On Wednesday, May 8, 2019, exactly one year after pulling out of the Joint Comprehensive Plan of Action ("JCPOA"), U.S. President Donald Trump imposed additional secondary sanctions on Iran’s iron, steel, aluminum, and copper sectors. This move by the Trump Administration follows Tehran’s announcement that it was withdrawing from aspects of the JCPOA while threatening further action if the EU did not shield it from the effects of U.S. sanctions. This imposition of sanctions is part of the Trump Administration’s “maximum pressure” campaign which aims to “deny Iran all paths to both a nuclear weapon and intercontinental ballistic missiles ... [while] counter[ing] the totality of Iran’s malign influence in the Middle East.”
The new sanctions
The new Executive Order became effective from May 8, and provides OFAC with the authority to impose blocking sanctions on any person determined:
(i) to operate in the iron, steel, aluminum, or copper sector of Iran, or to be a person that owns, controls, or operates an entity that is part of the iron, steel, aluminum, or copper sector of Iran;
(ii) to have knowingly engaged in a significant transaction for the sale, supply, or transfer to Iran of significant goods or services used in connection with the iron, steel, aluminum, or copper sectors of Iran;
(iii) to have knowingly engaged in a significant transaction for the purchase, acquisition, sale, transport, or marketing of iron, iron products, aluminum, aluminum products, steel, steel products, copper, or copper products from Iran;
(iv) to have materially assisted, sponsored, or provided financial, material, or technological support for, or goods or services in support of any person whose property and interests in property are blocked pursuant to the Executive Order; or
(v) to be owned or controlled by, or to have acted or purported to act for or on behalf of, directly or indirectly, any person whose property and interests in property are blocked pursuant to the Executive Order.
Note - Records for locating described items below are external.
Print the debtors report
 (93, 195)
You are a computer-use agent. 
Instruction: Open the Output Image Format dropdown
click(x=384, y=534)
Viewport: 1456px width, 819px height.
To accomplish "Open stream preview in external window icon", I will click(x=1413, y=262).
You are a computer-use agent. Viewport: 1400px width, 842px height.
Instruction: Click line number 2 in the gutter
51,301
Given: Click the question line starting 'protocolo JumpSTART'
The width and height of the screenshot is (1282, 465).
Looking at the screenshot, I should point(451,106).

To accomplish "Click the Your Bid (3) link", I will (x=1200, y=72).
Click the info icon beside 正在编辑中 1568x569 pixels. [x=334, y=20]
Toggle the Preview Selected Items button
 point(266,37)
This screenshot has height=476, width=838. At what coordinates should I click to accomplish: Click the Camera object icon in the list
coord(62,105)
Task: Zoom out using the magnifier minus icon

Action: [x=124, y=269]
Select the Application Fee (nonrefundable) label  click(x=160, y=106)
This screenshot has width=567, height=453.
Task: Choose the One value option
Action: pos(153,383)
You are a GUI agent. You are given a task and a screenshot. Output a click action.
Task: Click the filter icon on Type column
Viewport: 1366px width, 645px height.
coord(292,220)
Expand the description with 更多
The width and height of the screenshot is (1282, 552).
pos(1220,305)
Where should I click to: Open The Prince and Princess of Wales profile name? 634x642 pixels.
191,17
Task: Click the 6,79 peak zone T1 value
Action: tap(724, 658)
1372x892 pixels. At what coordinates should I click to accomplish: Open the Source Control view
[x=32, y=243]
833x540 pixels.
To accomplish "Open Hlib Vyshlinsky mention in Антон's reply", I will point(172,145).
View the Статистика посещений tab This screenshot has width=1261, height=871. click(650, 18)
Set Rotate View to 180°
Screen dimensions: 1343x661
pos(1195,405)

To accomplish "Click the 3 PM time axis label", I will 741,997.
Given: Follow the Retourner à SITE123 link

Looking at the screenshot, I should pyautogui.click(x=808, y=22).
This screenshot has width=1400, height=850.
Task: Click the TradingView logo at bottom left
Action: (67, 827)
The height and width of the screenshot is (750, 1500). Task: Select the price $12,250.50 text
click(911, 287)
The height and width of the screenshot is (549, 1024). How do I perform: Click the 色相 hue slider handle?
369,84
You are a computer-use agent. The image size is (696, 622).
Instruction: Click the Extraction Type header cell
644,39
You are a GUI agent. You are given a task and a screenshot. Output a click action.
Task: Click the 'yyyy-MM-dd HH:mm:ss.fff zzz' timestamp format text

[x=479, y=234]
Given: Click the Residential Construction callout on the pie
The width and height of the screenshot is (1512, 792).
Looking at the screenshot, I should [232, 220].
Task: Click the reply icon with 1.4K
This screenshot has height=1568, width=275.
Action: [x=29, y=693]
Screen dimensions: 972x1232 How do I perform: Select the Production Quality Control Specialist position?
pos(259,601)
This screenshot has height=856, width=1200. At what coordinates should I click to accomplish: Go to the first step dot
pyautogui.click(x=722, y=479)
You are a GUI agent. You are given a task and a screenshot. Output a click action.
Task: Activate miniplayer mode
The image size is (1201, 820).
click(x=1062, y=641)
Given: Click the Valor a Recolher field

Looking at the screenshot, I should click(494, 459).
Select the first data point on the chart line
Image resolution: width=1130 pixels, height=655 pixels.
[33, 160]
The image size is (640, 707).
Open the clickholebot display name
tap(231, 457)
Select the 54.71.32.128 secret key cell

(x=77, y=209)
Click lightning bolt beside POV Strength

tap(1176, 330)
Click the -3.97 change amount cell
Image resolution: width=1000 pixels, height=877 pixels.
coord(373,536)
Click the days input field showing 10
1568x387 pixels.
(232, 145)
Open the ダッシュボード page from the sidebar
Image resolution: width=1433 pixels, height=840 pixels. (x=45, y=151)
Section 2 of the Executive Order provides OFAC with the authority to impose correspondent and payable-through account sanctions on foreign financial institutions that process any of the above-described transactions.
Non-U.S. persons engaged in activities now sanctionable under the Executive Order have 90 days (i.e., until August 6, 2019) to wind down those transactions. “New business” entered into between May 8, 2019, and August 6, 2019, “will not be considered wind-down activity and could be sanctioned even during the wind-down period.” “New business” can reasonably be interpreted to mean any written contract or written agreement entered into after May 8, 2019.